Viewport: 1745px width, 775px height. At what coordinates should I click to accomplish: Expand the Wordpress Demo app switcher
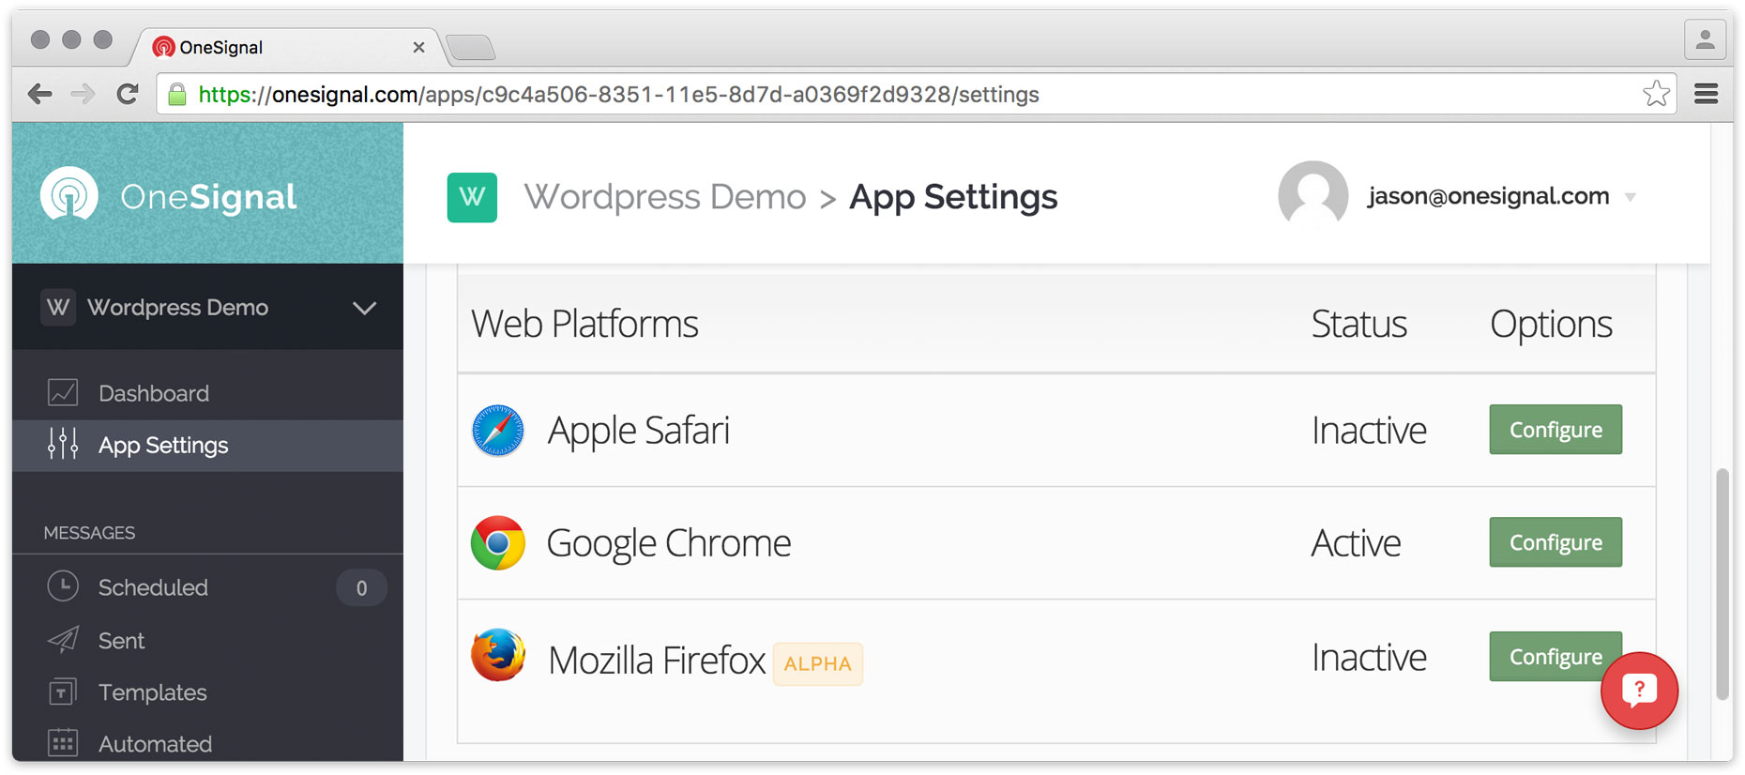coord(364,308)
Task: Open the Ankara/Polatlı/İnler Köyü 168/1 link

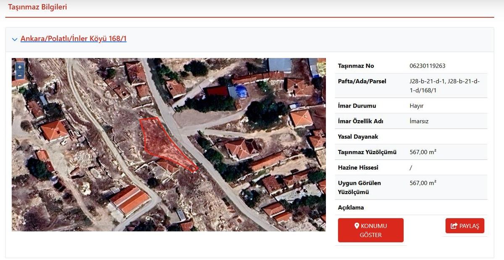Action: (74, 39)
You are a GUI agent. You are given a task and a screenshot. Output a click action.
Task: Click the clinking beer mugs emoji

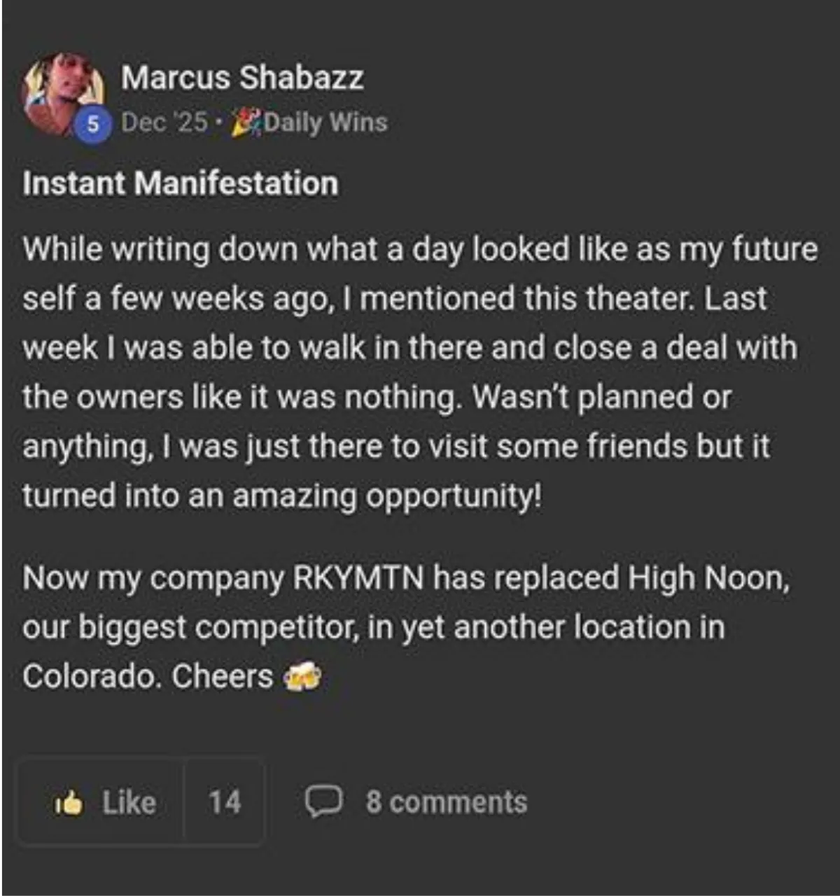(x=302, y=677)
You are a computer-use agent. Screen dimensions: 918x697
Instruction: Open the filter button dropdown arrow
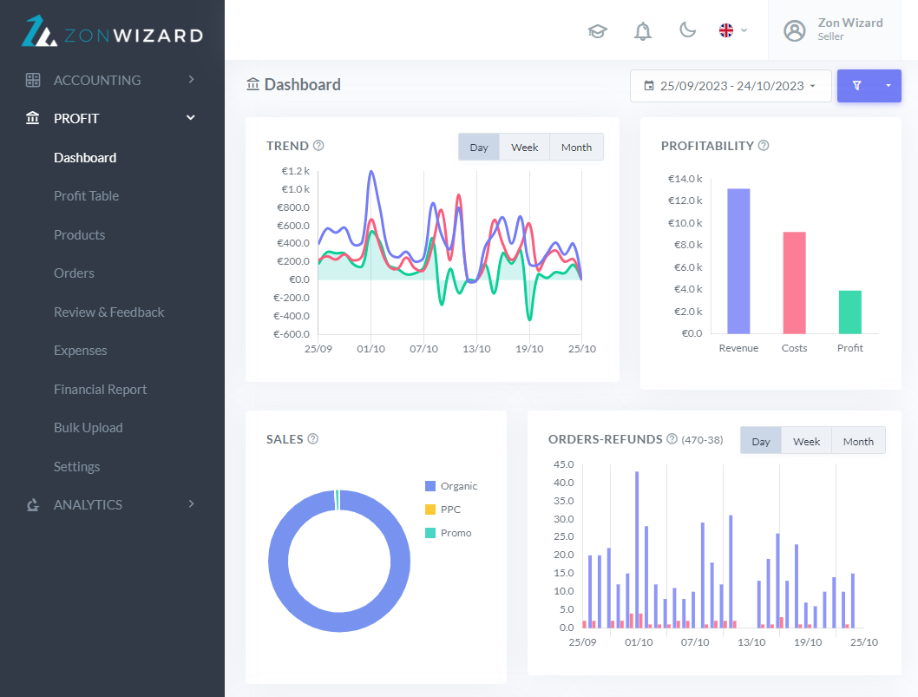click(887, 86)
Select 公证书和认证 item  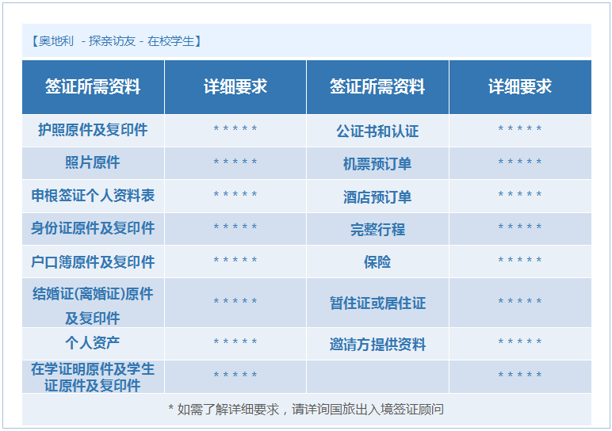pos(377,132)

**To do:**
Repeat the lines of the listing above verbatim, beginning at its first line and ending at the line containing "You are a computer-use", which is included. Omit pictures.

**Output:**
Viewport: 1745px width, 775px height. At what coordinates should I click to accomplish: Expand the Wordpress Demo app switcher
coord(364,308)
Task: Open the Ankara/Polatlı/İnler Köyü 168/1 link

Action: (74, 39)
You are a GUI agent. You are given a task and a screenshot. Output a click action.
Task: Click the clinking beer mugs emoji

(x=302, y=677)
You are a computer-use agent. Screen dimensions: 918x697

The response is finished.